Firenze – Giuseppe Bufalari, per tutti Beppe, il maestro, è morto lunedì 20 giugno nella sua casa fiorentina di Via de’ Macci, nel rione di Santa Croce, dove tutti lo conoscevano per avere insegnato a lungo nella scuola elementare Vittorio Veneto, in Via San Giuseppe. Beppe era nato nel 1927 in San Niccolò, altro quartiere popolare, Diladdarno, come si dice a Firenze. Aveva 95 anni, ma non era inconsueto, fino a poco tempo fa, incontrarlo per strada durante la sua passeggiata quotidiana o sentirlo parlare dalla finestra sulla corte della propria abitazione.
Aveva retto alla recente morte della moglie Ketty dopo una lunga malattia, ma soprattutto alla prematura scomparsa del figlio Vieri, a soli 59 anni, nel 2016. Vieri, fratello maggiore di Mauro, era un dirigente della Regione molto conosciuto per aver guidato «Vetrina Toscana», l’agenzia creata per promuovere l’eccellenza del gusto toscano, e per essere stato a lungo in Rai dove aveva contribuito al successo di Linea verde.
Due gravi perdite, che avevano inciso nell’animo di Beppe, ma grazie anche all’affetto dell’altro figlio e dei nipoti non gli avevano tolto il sorriso, né ridimensionato i modi affabili.

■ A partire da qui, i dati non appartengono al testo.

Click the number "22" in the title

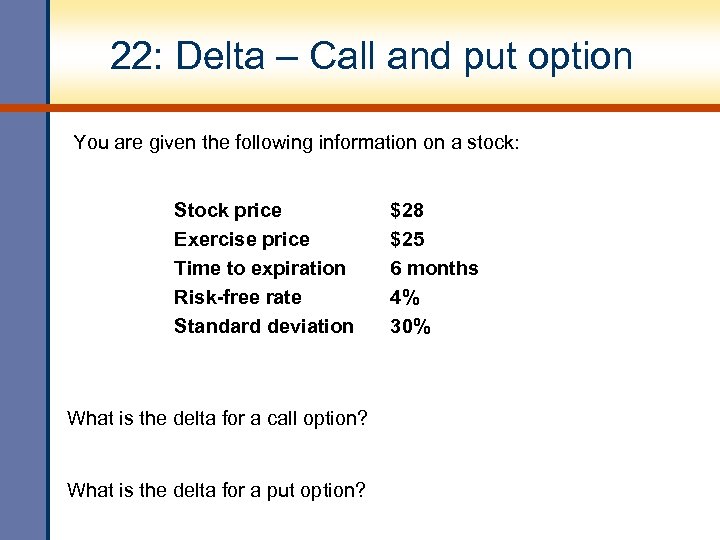pyautogui.click(x=129, y=56)
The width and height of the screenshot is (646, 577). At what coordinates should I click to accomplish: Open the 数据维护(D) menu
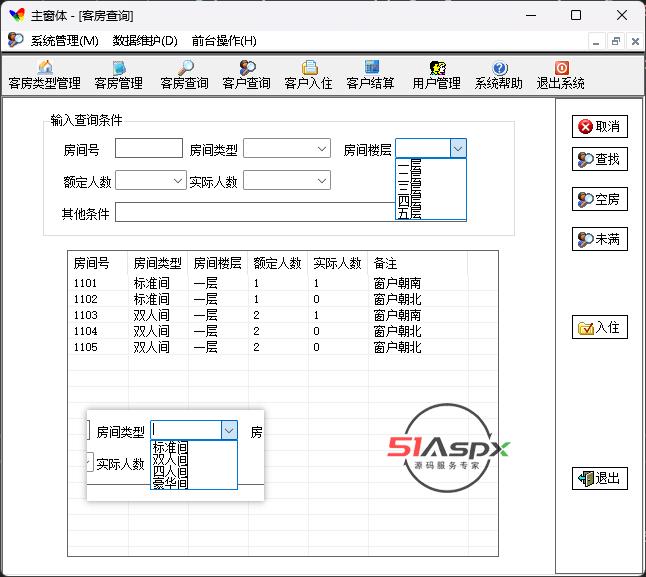coord(145,41)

Il maestro era anche un uomo discreto, al punto che molti ancora ignorano che dietro al bravo insegnante si celasse un raffinato scrittore, amico di Vasco Pratolini, di Romano Bilenchi e di Mario Luzi, che la vocazione all’insegnamento aveva spinto in Basilicata nel lontano 1953.
«Ero arrivato in Lucania come un estraneo, conoscendo la realtà del Sud soltanto come la descrivevano i giornali — raccontava Beppe —. Erano gli anni Cinquanta, gli anni della riforma agraria. Ero andato laggiù a lavorare spinto dall’entusiasmo. Volevo che quella gente non continuasse a restare al di fuori del cammino della civiltà, che fosse liberata dall’ignoranza e dalla superstizione. Mi sembrava giusto, non accettavo nessun’altra verità. Andai a vivere coi contadini, m’assimilai progressivamente a loro».
In effetti, per un anno visse in una masseria e da lì prese a scrivere alla moglie, alla mamma e a Bilenchi il quale intuì la potenzialità di quelle lettere in cui si parlava di un mondo antico e profondo, duro e avverso, con uomini capaci nonostante tutto di vivere e lottare. Bilenchi le avrebbe volute pubblicare, una volta riadattate, sulla «Chimera», la rivista di Enrico Vallecchi, oppure, se fossero diventate un libro vero e proprio, nella collana che la casa editrice milanese Lerici aveva affidato allo stesso scrittore valdelsano e a Luzi.
Nel frattempo Beppe fu trasferito a Calvello, sempre in Basilicata, dove rimase per tre anni. Dopo di che fu trasferito di nuovo, questa volta in Toscana, sull’Argentario, a Porto Ercole dove i contenuti abbozzati in quelle lettere presero nel 1959 la forma del romanzo, che l’anno dopo, nel 1960, la casa editrice Lerici pubblicò con il titolo La masseria. «Un libro scritto benissimo», ebbe a dire il poeta Eugenio Montale che lo recensì con entusiasmo. Ne scrisse anche Alberto Moravia. Di lì a breve La masseria sarebbe stato considerato uno dei capolavori del romanzo meridionalista, pubblicato in più edizioni, tradotto in molto lingue, adattato per le scuole e premiato in più occasioni.
Stessa sorte per il secondo romanzo, La barca gialla, che ha avuto il riconoscimento internazionale «Anderson» per il miglior libro italiano per la gioventù. La barca gialla è il primo dei due romanzi sugli aspetti del rapporto uomo-mare. L’altro è Scellamozza. Entrambi pubblicati da Einaudi e ispirati dalle acque verdi e azzurre dell’Argentario. Romanzi poetici, di totale fantasia, in cui si immaginano città, foreste, montagne e fiumi sommersi.
Il mare, che Beppe amava in modo particolare, avrebbe ispirato altri suoi scritti, ma non avrebbe limitato la sua ricerca tanto da arrivare a un libro-esperimento come Pezzo da novanta – Due secoli di mafia (Le Monnier) in cui l’autore alterna cronaca, narrazione e documento. Con questo libro, come si legge nel risvolto di copertina, «Bufalari entra nel vivo della più scottante realtà, con un sofferto impegno civile e sociale, ma anche e soprattutto con alta sensibilità di artista».
Per questo Beppe merita di essere ricordato come un grande maestro, formatore di intere generazioni di ragazzi del quartiere, ma anche come un grande scrittore, oltre che un uomo buono.